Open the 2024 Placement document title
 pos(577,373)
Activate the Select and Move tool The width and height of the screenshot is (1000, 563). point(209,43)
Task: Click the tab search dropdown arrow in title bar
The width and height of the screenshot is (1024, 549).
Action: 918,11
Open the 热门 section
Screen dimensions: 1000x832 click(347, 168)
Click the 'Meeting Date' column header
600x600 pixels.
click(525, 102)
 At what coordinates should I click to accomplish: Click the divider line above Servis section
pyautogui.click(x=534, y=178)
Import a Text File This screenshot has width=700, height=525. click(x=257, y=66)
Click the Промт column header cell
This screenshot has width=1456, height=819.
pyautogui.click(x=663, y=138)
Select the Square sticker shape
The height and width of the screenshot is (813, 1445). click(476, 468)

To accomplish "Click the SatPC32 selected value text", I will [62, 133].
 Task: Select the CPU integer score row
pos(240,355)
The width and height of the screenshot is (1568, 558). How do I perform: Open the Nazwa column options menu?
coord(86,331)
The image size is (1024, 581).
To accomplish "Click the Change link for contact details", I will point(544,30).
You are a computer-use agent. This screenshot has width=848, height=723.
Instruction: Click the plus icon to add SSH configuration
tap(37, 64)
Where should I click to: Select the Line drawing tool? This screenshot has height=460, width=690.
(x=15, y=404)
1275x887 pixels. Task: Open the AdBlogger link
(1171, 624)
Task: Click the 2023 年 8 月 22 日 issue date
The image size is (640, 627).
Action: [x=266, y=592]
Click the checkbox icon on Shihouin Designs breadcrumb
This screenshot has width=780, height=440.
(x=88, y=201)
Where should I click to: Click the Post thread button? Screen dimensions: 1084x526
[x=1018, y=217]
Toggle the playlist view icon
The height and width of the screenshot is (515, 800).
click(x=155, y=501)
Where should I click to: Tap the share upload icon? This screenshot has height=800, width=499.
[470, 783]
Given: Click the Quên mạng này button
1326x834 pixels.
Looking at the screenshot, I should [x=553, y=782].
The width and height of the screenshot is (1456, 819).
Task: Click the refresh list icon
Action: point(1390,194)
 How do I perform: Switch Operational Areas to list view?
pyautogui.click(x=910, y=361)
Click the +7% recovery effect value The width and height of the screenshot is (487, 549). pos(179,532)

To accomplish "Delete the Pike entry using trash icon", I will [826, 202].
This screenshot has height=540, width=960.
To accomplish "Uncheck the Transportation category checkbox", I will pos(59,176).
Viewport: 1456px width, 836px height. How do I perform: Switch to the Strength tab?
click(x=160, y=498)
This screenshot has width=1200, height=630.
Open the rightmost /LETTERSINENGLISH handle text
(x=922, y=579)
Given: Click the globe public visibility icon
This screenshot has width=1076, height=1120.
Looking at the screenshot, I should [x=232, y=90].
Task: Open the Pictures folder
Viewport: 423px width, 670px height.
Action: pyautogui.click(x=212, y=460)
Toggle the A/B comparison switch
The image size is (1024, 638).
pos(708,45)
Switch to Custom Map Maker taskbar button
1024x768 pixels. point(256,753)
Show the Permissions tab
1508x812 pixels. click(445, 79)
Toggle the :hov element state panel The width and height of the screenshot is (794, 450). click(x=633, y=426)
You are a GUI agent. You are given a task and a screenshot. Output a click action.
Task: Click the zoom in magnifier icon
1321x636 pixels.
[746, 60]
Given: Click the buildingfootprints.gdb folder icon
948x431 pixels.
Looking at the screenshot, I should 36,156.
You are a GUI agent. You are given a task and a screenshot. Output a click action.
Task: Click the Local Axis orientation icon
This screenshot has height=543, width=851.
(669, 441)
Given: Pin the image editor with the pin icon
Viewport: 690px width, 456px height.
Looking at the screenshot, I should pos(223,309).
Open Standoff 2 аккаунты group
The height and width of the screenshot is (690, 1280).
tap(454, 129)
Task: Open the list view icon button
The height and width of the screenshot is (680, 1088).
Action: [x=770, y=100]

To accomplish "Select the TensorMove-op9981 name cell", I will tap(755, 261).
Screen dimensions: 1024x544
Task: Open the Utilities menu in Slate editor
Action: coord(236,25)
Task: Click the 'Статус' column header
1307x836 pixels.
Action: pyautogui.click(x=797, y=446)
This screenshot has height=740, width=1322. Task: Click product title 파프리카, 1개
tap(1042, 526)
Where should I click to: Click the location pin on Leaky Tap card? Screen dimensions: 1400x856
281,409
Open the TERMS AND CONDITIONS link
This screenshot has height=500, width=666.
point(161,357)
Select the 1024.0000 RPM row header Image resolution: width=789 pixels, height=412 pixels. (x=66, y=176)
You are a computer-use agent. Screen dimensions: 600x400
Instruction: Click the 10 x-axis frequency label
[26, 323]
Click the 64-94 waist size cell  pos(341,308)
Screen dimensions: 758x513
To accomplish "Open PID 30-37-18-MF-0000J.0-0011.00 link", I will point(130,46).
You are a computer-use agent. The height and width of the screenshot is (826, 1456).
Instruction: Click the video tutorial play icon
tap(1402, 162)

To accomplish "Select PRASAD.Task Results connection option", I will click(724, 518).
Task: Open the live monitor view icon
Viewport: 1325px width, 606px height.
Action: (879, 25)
-- -- --
- [Exercise aim]
Reproduce word for word the material above, beginning with the line that contains "Where should I click to: Tap" and ending with the line that contains "Given: Click the Quên mạng này button".

- [Result for this exercise]
Where should I click to: Tap the share upload icon? This screenshot has height=800, width=499.
[470, 783]
Given: Click the Quên mạng này button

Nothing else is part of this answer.